- Work to be completed -
Repeat each of the following records word for word, keeping every line in its original order.

## Begin Data supplied

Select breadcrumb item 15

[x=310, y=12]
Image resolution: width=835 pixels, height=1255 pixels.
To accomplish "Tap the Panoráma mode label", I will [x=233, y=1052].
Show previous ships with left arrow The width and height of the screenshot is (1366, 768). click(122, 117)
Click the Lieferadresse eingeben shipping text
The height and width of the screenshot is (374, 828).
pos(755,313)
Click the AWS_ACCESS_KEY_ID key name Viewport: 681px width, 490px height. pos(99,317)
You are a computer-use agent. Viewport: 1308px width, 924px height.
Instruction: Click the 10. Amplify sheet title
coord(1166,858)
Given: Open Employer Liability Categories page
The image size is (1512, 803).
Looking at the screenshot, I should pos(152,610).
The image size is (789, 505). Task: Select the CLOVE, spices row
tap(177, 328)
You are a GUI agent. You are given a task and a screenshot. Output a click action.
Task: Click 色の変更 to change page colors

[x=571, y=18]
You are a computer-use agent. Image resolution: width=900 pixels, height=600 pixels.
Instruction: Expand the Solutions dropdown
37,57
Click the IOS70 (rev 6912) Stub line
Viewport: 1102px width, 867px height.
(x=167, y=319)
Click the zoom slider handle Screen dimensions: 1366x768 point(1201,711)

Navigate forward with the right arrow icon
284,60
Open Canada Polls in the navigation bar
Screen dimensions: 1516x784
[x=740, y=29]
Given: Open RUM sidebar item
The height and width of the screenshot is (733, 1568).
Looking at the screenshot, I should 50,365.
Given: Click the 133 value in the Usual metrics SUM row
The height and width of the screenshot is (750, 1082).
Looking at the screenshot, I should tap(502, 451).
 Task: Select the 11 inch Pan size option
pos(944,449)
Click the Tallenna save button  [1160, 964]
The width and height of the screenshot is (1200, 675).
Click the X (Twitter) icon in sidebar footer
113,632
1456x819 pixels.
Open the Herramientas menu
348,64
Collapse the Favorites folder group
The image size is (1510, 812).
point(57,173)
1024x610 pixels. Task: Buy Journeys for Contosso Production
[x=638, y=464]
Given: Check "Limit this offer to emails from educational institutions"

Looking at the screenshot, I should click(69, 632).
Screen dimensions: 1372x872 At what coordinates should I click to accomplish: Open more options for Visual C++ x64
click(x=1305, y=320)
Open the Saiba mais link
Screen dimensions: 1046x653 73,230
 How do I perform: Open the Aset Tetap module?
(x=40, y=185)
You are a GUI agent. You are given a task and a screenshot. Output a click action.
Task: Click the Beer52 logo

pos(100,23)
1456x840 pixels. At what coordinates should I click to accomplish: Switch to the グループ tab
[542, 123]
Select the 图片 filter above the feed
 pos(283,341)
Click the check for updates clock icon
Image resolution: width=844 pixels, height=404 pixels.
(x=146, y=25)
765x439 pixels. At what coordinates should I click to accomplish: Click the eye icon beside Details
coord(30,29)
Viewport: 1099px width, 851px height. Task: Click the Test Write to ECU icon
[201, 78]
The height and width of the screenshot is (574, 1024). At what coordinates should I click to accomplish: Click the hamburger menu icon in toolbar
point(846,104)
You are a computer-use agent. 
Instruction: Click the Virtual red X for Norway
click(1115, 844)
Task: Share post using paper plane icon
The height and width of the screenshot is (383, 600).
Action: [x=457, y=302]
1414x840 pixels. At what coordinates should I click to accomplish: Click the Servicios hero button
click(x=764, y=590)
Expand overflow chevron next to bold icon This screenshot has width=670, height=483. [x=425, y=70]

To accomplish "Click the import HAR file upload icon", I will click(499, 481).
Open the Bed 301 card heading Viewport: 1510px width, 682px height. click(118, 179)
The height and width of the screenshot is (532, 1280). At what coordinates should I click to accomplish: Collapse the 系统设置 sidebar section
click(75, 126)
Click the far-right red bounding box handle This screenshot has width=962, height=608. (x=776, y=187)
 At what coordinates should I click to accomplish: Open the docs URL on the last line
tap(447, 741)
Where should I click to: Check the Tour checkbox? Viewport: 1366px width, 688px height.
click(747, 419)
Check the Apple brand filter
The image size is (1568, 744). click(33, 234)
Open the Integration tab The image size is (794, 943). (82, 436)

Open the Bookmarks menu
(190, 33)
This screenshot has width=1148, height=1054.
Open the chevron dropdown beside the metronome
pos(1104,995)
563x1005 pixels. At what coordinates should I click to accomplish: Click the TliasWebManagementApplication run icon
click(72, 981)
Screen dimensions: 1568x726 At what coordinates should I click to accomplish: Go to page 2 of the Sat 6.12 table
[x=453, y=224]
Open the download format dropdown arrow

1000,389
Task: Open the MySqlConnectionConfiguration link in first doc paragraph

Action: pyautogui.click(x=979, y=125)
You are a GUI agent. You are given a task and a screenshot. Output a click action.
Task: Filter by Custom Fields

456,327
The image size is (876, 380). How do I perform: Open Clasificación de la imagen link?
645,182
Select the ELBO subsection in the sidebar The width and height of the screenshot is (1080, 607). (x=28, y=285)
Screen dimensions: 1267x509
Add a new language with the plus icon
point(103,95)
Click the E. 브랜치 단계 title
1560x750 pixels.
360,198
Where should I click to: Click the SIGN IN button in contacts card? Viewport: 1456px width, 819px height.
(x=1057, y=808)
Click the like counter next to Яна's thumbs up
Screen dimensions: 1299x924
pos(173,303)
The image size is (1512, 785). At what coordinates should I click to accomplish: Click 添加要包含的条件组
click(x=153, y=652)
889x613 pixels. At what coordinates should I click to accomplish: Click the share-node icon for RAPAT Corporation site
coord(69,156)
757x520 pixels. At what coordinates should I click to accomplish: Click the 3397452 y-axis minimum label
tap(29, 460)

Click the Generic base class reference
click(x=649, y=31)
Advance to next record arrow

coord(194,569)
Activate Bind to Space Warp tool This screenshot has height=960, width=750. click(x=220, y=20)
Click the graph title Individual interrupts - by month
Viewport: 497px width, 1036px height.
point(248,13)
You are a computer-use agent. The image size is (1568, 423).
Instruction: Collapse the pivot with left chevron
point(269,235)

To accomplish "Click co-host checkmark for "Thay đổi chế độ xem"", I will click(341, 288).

## End Data supplied

- Task solution -
Select breadcrumb item 15

[x=310, y=12]
Image resolution: width=835 pixels, height=1255 pixels.
To accomplish "Tap the Panoráma mode label", I will [x=233, y=1052].
Show previous ships with left arrow The width and height of the screenshot is (1366, 768). click(122, 117)
Click the Lieferadresse eingeben shipping text
The height and width of the screenshot is (374, 828).
pos(755,313)
Click the AWS_ACCESS_KEY_ID key name Viewport: 681px width, 490px height. pos(99,317)
You are a computer-use agent. Viewport: 1308px width, 924px height.
Instruction: Click the 10. Amplify sheet title
coord(1166,858)
Given: Open Employer Liability Categories page
The image size is (1512, 803).
Looking at the screenshot, I should pos(152,610).
The image size is (789, 505). Task: Select the CLOVE, spices row
tap(177, 328)
You are a GUI agent. You are given a task and a screenshot. Output a click action.
Task: Click 色の変更 to change page colors

[x=571, y=18]
You are a computer-use agent. Image resolution: width=900 pixels, height=600 pixels.
Instruction: Expand the Solutions dropdown
37,57
Click the IOS70 (rev 6912) Stub line
Viewport: 1102px width, 867px height.
(x=167, y=319)
Click the zoom slider handle Screen dimensions: 1366x768 point(1201,711)

Navigate forward with the right arrow icon
284,60
Open Canada Polls in the navigation bar
Screen dimensions: 1516x784
[x=740, y=29]
Given: Open RUM sidebar item
The height and width of the screenshot is (733, 1568).
Looking at the screenshot, I should 50,365.
Given: Click the 133 value in the Usual metrics SUM row
The height and width of the screenshot is (750, 1082).
Looking at the screenshot, I should tap(502, 451).
 Task: Select the 11 inch Pan size option
pos(944,449)
Click the Tallenna save button  [1160, 964]
The width and height of the screenshot is (1200, 675).
Click the X (Twitter) icon in sidebar footer
113,632
1456x819 pixels.
Open the Herramientas menu
348,64
Collapse the Favorites folder group
The image size is (1510, 812).
point(57,173)
1024x610 pixels. Task: Buy Journeys for Contosso Production
[x=638, y=464]
Given: Check "Limit this offer to emails from educational institutions"

Looking at the screenshot, I should click(69, 632).
Screen dimensions: 1372x872 At what coordinates should I click to accomplish: Open more options for Visual C++ x64
click(x=1305, y=320)
Open the Saiba mais link
Screen dimensions: 1046x653 73,230
 How do I perform: Open the Aset Tetap module?
(x=40, y=185)
You are a GUI agent. You are given a task and a screenshot. Output a click action.
Task: Click the Beer52 logo

pos(100,23)
1456x840 pixels. At what coordinates should I click to accomplish: Switch to the グループ tab
[542, 123]
Select the 图片 filter above the feed
 pos(283,341)
Click the check for updates clock icon
Image resolution: width=844 pixels, height=404 pixels.
(x=146, y=25)
765x439 pixels. At what coordinates should I click to accomplish: Click the eye icon beside Details
coord(30,29)
Viewport: 1099px width, 851px height. Task: Click the Test Write to ECU icon
[201, 78]
The height and width of the screenshot is (574, 1024). At what coordinates should I click to accomplish: Click the hamburger menu icon in toolbar
point(846,104)
You are a computer-use agent. 
Instruction: Click the Virtual red X for Norway
click(1115, 844)
Task: Share post using paper plane icon
The height and width of the screenshot is (383, 600).
Action: [x=457, y=302]
1414x840 pixels. At what coordinates should I click to accomplish: Click the Servicios hero button
click(x=764, y=590)
Expand overflow chevron next to bold icon This screenshot has width=670, height=483. [x=425, y=70]

To accomplish "Click the import HAR file upload icon", I will click(499, 481).
Open the Bed 301 card heading Viewport: 1510px width, 682px height. click(118, 179)
The height and width of the screenshot is (532, 1280). At what coordinates should I click to accomplish: Collapse the 系统设置 sidebar section
click(75, 126)
Click the far-right red bounding box handle This screenshot has width=962, height=608. (x=776, y=187)
 At what coordinates should I click to accomplish: Open the docs URL on the last line
tap(447, 741)
Where should I click to: Check the Tour checkbox? Viewport: 1366px width, 688px height.
click(747, 419)
Check the Apple brand filter
The image size is (1568, 744). click(33, 234)
Open the Integration tab The image size is (794, 943). (82, 436)

Open the Bookmarks menu
(190, 33)
This screenshot has width=1148, height=1054.
Open the chevron dropdown beside the metronome
pos(1104,995)
563x1005 pixels. At what coordinates should I click to accomplish: Click the TliasWebManagementApplication run icon
click(72, 981)
Screen dimensions: 1568x726 At what coordinates should I click to accomplish: Go to page 2 of the Sat 6.12 table
[x=453, y=224]
Open the download format dropdown arrow

1000,389
Task: Open the MySqlConnectionConfiguration link in first doc paragraph

Action: pyautogui.click(x=979, y=125)
You are a GUI agent. You are given a task and a screenshot. Output a click action.
Task: Filter by Custom Fields

456,327
The image size is (876, 380). How do I perform: Open Clasificación de la imagen link?
645,182
Select the ELBO subsection in the sidebar The width and height of the screenshot is (1080, 607). (x=28, y=285)
Screen dimensions: 1267x509
Add a new language with the plus icon
point(103,95)
Click the E. 브랜치 단계 title
1560x750 pixels.
360,198
Where should I click to: Click the SIGN IN button in contacts card? Viewport: 1456px width, 819px height.
(x=1057, y=808)
Click the like counter next to Яна's thumbs up
Screen dimensions: 1299x924
pos(173,303)
The image size is (1512, 785). At what coordinates should I click to accomplish: Click 添加要包含的条件组
click(x=153, y=652)
889x613 pixels. At what coordinates should I click to accomplish: Click the share-node icon for RAPAT Corporation site
coord(69,156)
757x520 pixels. At what coordinates should I click to accomplish: Click the 3397452 y-axis minimum label
tap(29, 460)

Click the Generic base class reference
click(x=649, y=31)
Advance to next record arrow

coord(194,569)
Activate Bind to Space Warp tool This screenshot has height=960, width=750. click(x=220, y=20)
Click the graph title Individual interrupts - by month
Viewport: 497px width, 1036px height.
point(248,13)
You are a computer-use agent. The image size is (1568, 423).
Instruction: Collapse the pivot with left chevron
point(269,235)

To accomplish "Click co-host checkmark for "Thay đổi chế độ xem"", I will click(341, 288).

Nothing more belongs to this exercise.